# Stream Ensemble Classification
---

## `NEWeather` dataset

**Description:** The National Oceanic and Atmospheric Administration (NOAA),
has compiled a database of weather measurements from over 7,000 weather 
stations worldwide. Records date back to the mid-1900s. Daily measurements
include a variety of features (temperature, pressure, wind speed, etc.) as
well as a series of indicators for precipitation and other weather-related
events. The `NEweather` dataset contains data from this database, specifically
from the Offutt Air Force Base in Bellevue, Nebraska ranging for over 50 years
(1949-1999).

**Features:** 8 Daily weather measurements
 
|       Attribute      | Description |
|:--------------------:|:-----------------------------|
| `temp`                   | Temperature
| `dew_pnt`                | Dew Point
| `sea_lvl_press`          | Sea Level Pressure
| `visibility`             | Visibility
| `avg_wind_spd`           | Average Wind Speed
| `max_sustained_wind_spd` | Maximum Sustained Wind Speed
| `max_temp`               | Maximum Temperature
| `min_temp`               | Minimum Temperature


**Class:** `rain` | 0: no rain, 1: rain
 
**Samples:** 18,159


In [1]:
import pandas as pd
from river.stream import iter_pandas
from river.metrics import Metrics,Accuracy,BalancedAccuracy,CohenKappa,GeometricMean,Rolling
from river.evaluate import progressive_val_score

In [2]:
data = pd.read_csv("../datasets/NEweather.csv")
features = data.columns[:-1]

## Online Bagging

---
[Online Bagging](https://riverml.xyz/0.10.1/api/ensemble/BaggingClassifier/) is an Online bootstrap aggregation for classification.

In [None]:
from river.ensemble import BaggingClassifier
from river.tree import HoeffdingTreeClassifier

model = BaggingClassifier(model=HoeffdingTreeClassifier(),
                          n_models=10,
                          seed=42)
metrics = Metrics(metrics=[Accuracy(),BalancedAccuracy(),GeometricMean(),CohenKappa()])
stream = iter_pandas(X=data[features], y=data['rain'])
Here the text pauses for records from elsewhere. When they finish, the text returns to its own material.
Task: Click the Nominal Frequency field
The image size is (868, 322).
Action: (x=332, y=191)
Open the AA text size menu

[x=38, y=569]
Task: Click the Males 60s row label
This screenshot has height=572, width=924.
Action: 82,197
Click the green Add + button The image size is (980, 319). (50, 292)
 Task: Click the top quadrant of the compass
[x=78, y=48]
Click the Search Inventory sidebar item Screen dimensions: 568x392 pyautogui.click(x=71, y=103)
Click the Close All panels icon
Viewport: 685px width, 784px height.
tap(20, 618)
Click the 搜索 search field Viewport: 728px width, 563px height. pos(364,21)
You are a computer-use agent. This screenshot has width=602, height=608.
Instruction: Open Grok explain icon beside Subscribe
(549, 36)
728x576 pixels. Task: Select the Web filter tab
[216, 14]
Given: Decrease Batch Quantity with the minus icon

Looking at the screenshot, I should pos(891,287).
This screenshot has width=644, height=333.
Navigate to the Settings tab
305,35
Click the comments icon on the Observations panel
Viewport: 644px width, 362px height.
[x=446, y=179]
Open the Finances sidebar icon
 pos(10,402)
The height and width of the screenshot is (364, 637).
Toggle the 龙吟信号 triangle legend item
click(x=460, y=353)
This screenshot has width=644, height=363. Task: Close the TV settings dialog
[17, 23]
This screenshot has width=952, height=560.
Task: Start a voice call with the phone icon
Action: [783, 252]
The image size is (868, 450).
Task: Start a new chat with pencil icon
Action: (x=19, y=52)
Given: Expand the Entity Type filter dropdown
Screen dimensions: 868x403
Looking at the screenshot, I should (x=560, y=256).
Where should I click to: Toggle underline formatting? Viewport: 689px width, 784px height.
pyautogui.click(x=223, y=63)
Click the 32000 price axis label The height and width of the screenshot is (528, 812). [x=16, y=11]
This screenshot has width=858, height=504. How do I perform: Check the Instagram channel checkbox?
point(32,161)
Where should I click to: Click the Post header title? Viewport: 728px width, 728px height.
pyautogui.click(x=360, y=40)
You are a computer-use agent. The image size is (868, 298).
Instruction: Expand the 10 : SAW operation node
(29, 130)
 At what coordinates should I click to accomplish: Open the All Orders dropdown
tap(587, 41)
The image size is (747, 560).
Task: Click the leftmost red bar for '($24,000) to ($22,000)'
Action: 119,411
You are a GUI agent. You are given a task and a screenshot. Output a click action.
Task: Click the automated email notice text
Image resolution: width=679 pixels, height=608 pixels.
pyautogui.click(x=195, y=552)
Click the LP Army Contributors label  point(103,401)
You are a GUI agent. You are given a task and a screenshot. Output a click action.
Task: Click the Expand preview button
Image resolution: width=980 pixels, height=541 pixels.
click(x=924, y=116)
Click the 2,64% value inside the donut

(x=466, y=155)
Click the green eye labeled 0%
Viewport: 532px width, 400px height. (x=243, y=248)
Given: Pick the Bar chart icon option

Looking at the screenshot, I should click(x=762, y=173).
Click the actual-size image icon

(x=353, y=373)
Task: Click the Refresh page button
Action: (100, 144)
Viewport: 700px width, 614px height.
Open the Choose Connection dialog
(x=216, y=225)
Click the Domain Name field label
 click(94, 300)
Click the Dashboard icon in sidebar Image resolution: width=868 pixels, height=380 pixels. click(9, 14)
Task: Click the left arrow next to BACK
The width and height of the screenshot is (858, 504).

progressive_val_score(dataset=stream,
                      model=model,
                      metric=metrics,
                      print_every=1000)

## Leveraging Bagging
---

[Leveraging Bagging](https://riverml.xyz/0.10.1/api/ensemble/LeveragingBaggingClassifier/) is an improvement over the Oza Bagging algorithm. The bagging performance is leveraged by increasing the re-sampling. It uses a poisson distribution to simulate the re-sampling process. To increase re-sampling it uses a higher w value of the Poisson distribution (agerage number of events), 6 by default, increasing the input space diversity, by attributing a different range of weights to the data samples.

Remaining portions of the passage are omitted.